Records from a data collection:
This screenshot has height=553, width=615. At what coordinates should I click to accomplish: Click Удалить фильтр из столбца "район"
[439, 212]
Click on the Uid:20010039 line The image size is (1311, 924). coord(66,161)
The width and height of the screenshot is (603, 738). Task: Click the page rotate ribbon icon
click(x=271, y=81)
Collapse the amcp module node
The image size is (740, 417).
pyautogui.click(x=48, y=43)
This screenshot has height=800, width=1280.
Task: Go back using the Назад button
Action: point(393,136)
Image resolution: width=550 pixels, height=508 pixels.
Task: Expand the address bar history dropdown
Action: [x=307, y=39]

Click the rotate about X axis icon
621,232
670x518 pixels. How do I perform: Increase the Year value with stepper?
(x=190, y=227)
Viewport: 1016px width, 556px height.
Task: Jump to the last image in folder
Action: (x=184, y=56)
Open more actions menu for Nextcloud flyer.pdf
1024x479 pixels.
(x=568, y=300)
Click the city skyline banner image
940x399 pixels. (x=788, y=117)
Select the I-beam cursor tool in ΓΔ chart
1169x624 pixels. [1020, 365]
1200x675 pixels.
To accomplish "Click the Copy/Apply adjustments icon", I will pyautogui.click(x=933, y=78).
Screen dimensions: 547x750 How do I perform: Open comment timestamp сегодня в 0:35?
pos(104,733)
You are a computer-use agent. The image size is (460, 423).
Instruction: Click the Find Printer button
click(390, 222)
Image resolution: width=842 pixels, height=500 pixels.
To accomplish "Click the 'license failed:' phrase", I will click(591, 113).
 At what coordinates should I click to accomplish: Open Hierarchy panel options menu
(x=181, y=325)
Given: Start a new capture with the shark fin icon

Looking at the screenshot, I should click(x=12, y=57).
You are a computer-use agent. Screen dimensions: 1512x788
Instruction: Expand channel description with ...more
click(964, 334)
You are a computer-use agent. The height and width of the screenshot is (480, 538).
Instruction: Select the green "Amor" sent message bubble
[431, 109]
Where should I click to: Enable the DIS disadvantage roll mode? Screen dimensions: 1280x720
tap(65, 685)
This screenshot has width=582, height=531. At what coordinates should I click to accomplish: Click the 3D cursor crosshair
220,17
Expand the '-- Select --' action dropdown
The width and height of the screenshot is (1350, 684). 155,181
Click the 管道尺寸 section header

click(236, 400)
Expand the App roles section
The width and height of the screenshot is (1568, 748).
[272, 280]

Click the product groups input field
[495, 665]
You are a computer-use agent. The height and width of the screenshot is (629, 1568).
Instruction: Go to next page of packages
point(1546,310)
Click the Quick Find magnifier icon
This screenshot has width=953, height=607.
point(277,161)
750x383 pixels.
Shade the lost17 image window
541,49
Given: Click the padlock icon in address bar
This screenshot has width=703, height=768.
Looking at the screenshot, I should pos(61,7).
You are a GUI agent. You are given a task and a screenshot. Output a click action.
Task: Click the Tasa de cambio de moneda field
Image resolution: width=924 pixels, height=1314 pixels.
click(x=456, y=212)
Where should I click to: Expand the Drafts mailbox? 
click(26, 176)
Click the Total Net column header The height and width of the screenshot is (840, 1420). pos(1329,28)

### DIRECTIONS FOR THIS TASK
Start at the line with "Task: Click the Tasa". Give that line and every line after it again, word for word, through the last line above.

### ANSWER BOX
Task: Click the Tasa de cambio de moneda field
Image resolution: width=924 pixels, height=1314 pixels.
click(x=456, y=212)
Where should I click to: Expand the Drafts mailbox? 
click(26, 176)
Click the Total Net column header The height and width of the screenshot is (840, 1420). pos(1329,28)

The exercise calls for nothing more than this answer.